第32話 魔王との対話

「よく来たな聖女。我は魔王ゼロ。お前たちは何が目的で我を討伐するのだ?」


「私が聖女、貴方が魔王。それが討伐する理由です」


「まあ待て、少し対話をしようじゃないか。どのみち我の力などお前たちには通用しない」


「なんだ、既に負けを宣言するのか?ずいぶんと弱気な魔王なんだな」


「弱気な訳ではないお。我とお前たちの力の差がわからんほど、愚かでもないだけだ」


「ちょっと意外ですね。あのアホ勇者なんかより、しっかりと会話が出来そうです」


「そうか…では再度質問だ。何故我を討伐する。魔族には魔族の役割がありこの世界に存在する。我を討伐する事でのデメリットも人間側にはあるのだ」


「それは、貴方達魔族が人間にとって脅威だからです。魔族1体で数百の人間があっさりと殺されてしまいます。そんな脅威を放ってなどおけません」


「その道理なら、お前たちもその脅威に入るのではないか?お前たち一人ひとりが数百の魔族の力と匹敵する。数万の人間と匹敵する力を持っている。我らよりよほどの脅威ではないか?」


「私たちは人々に被害を加えることなどありません」


「我も、今まで一人の人間も殺してなどおらんぞ?」


「ですが、他の魔族はどうですか?人々を殺していませんか?」


「では問うが、人間は人間を殺さないのか?すべてがお前たちのように人に危害を加えないのか?」


「いえ、一部の人間は少なからず人に害を与えます」


「我らもそうだろ?すべての魔族が人に害を与えるわけではない。一部の魔族が起こしているだけの事だ。我ら魔族と人間に、何が違いがあるというのだ?」


「それは…」


「それに、我らが滅べば魔神による支配の力が弱くなる。そうなると人類の進化は止まってしまうぞ?女神のいう事だけ信じると、人類はこれ以上進化が無くなってしまうぞ」


「それは、どういうことですか?」


「この世界は神と魔神によって管理をされている。
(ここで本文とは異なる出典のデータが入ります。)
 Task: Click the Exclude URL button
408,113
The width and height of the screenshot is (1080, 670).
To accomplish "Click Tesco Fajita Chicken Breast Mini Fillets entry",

神により人間が、魔神により魔族が生み出されている」


「魔神とは何ですか?魔族を生み出しているのは魔王である貴方ではないのですか?」


「その答えは正しくもあり間違いでもある。魔王とは魔神であり、魔族を生み出すは魔神である。故に我は魔王であり魔神である」


「つまり貴方は魔神で、貴方と同様の力を持つ存在が他にもいると?」


「それも少し違うな。魔王とは魔神100神の序列100位に与えられる称号。つまり、魔神で最も弱い者が魔王となり、魔族を管理する事になっている」


「つまり貴方より強い魔神がまだ沢山いると?」


「そういうことになる。神も同様、100神の序列100位に与えられる称号が女神、又は人神。今は女の神なので女神だ。話を戻すがを滅ぼす事で、世界のバランスが崩れる」


「それは具体的にどのように崩れるのでしょうか?」


「神が世界に与える影響は{平和}と{不変}、魔神が世界に与える影響は{争い}と{進化}だ。故に魔神を滅ぼす事で争いが無くなるが、人類から進化を奪う事となる」


「進化が無くなることで、人間にどんな不都合があるのですか?争いがなくなるのが良い事ではないのですか?」


「我が滅ぶ事で瘴気がなくなり、いずれモンスターも発生しなくなる。そうなるとお前達のレベルも上がらない。生産職の人間のレベルも同様だ。故に進化が無くなることは人間の退化と同義なのだ」


「それは…では私たちにどうしろと?」


「そんな事は知らん。それはお前たちが考える事だろう。進化を捨ててでも我を討伐するのであればそれも良し。進化の為に我を放置するのもまた一つ」


「……………」


マロンは言葉につまってしまう。

そこにさらに魔王からの言葉が続く。


「そもそも、神・人間側がこちらに攻勢の態度でいるのが元々の問題でもあるぞ。一部の魔族が人間を襲うのは事実だが、一部の人間は人間に対し、又は魔族に対して襲う事もあるだろう。大多数の魔族は人間にこちらから攻撃を加える事は少ない。四天王に関しても、魔王城に向かうものに対してのみの敵対で、無差別に向かう事も無かった。魔族は悪と神から刷り込まれることにより、人間は魔族を恨み敵対するように出来ている。魔族以上に多くの人間に悪意を持ち被害をもたらしている人間もいるのだが、それでもそんな人間より魔族に害意を持つように作られている」


「そうか。マロン、少し魔王と話をしてもいいか?


「……………ええ、どうぞ…」


「おい魔王、お前を殺せば進化が無くなるんだよな?だったら、女神も殺して不変も無くなったらどうなる?進化も無く不変も無くなる。俺たちはその先、どうなるんだ?」


「ほお、それは面白いな。人間は基本的には神の支配下。神に逆らおうなどと言う考えに至ることなど無いはずなのだが、お前は面白いな」


「神の支配下か…。俺は神からの転生者だ。故に神を崇拝することなどあり得ないからな。あんなつまらん世界、無くなってしまえばいい」


「神からの転生者だと?そう言えば最近、一人の神が好き勝手やった結果で神をクビになったとかいう、前代未聞の大問題があったが、それがお前だと?」


「ああ、おそらくそうなるな」


「その時にクビになった神は、確か全知の神。神の序列でも第1位の化け物だったはずだが…。それでその力か。納得もできるか」


「俺はそこまで詳しく覚えていないが、そうだったのか」


「ちょっと待ってください!エルクは序列1位だったのですよね?そんな彼を誰がクビにするのですか?」


確かに。

転生した直後はその辺の記憶もあったような気もするが、日が経つにつれ、その辺の記憶が無くなっていったような感じなんだよな。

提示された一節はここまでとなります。